* Task list *
[A] In the passage about the debate between Joe Biden and Paul Ryan, which state does Ryan represent as a Republican congressman?
[B] Continue the passage about the debate between Joe Biden and Paul Ryan, starting after its final sentence.

* Exercise passage *
>>

WASHINGTON // Now this was a debate.
When Joe Biden and Paul Ryan met, sparks flew in a way that warmed supporters on both sides of the aisle.
It was a clash of ideas, grounded in two very different personalities, and a reminder of why American democracy is often described as "robust". It was far removed from last week's presidential debate, which seemed over-rehearsed and dispassionate.
It was Mr Biden, the sitting vice president, the grizzled veteran, bristling at Mr Ryan, the Republican congressman from Wisconsin and the rising political star who would replace him. It was the union man against the small-government budget hawk.
It crackled, it fizzed, and was sometimes factually challenged.
It also was far more important to Democrats as they sought to arrest an alarming slide in the polls.
Last week's vapid showing by Barack Obama, the US president, in the first debate left the party deflated. What before the Denver debate had seemed like an inevitable march to re-election has turned into a slog.

<<

* Records shown *
>>

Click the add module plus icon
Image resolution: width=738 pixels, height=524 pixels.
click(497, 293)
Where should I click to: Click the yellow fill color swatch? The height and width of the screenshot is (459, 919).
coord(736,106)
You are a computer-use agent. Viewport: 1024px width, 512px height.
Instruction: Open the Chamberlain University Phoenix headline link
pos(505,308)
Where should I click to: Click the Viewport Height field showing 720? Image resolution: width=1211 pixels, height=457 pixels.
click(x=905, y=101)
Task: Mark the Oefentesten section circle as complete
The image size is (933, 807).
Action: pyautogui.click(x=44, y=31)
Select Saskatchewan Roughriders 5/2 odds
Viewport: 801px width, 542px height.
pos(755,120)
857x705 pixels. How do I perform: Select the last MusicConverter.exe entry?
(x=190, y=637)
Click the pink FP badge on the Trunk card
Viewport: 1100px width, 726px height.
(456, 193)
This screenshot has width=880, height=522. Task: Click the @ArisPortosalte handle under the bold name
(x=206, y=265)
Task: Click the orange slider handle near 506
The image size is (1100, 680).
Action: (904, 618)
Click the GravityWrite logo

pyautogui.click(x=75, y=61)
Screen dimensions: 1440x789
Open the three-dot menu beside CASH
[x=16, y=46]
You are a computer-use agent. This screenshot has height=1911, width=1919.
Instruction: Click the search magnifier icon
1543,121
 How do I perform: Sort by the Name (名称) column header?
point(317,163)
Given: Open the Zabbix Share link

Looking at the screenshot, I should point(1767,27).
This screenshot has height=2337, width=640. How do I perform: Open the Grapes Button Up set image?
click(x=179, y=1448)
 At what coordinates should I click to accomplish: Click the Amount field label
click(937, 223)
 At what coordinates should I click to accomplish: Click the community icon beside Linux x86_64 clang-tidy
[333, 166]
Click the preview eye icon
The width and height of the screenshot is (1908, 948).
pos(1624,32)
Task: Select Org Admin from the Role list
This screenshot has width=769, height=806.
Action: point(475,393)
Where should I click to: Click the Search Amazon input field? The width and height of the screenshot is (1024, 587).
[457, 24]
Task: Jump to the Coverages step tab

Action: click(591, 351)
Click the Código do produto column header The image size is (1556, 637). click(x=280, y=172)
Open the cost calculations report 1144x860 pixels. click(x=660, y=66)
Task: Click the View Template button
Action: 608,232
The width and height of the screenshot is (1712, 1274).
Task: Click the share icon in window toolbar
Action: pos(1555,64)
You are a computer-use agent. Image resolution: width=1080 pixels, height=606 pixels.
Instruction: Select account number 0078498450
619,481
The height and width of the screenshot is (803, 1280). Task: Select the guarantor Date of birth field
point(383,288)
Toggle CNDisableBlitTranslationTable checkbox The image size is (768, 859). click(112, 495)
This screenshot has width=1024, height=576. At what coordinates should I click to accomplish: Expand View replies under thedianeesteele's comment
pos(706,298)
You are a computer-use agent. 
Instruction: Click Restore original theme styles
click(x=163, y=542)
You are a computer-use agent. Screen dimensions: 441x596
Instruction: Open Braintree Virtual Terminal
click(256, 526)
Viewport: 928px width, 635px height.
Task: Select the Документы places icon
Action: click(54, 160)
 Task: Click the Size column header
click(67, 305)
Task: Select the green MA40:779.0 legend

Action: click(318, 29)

<<

* Activity answers *
[A] Wisconsin.

[B]
Mitt Romney, the Republican candidate, took the fight to Mr Obama, who didn't have a response. The polls have reflected it, with Mr Romney catching up and even surpassing the incumbent in several crucial states.
Thursday night in Danville, Kentucky, was different. There was something visceral about Mr Biden's performance, as if he had absorbed all the frustrations Democrats had pent up since that bloodless showing.
He was assertive and aggressive. The 69-year-old vice president blustered and interrupted, screwing his face into a huge can-you-believe-this grin, whenever the much younger Mr Ryan, 42, said something he didn't like.
To conservatives it was galling.
"Angry old man yells at Paul Ryan for 90 minutes," read the headline on HotAir.com, a conservative news blog.
To Democrats it was the shot in the arm they needed.
"Hello, 9-1-1? There's an old man beating a child on my TV," the comedian and Obama supporter Bill Maher tweeted during the debate.
But it may not have done much to convince undecided voters in battleground states, said Susan McManus, a professor of political science at the University of South Florida.
"The tone and interruptions and lack of respect would not resonate well with the undecided in swing states," said Prof McManus, citing voter fatigue in places like Florida, where the presidential election has been characterised by an avalanche of negative television adverts.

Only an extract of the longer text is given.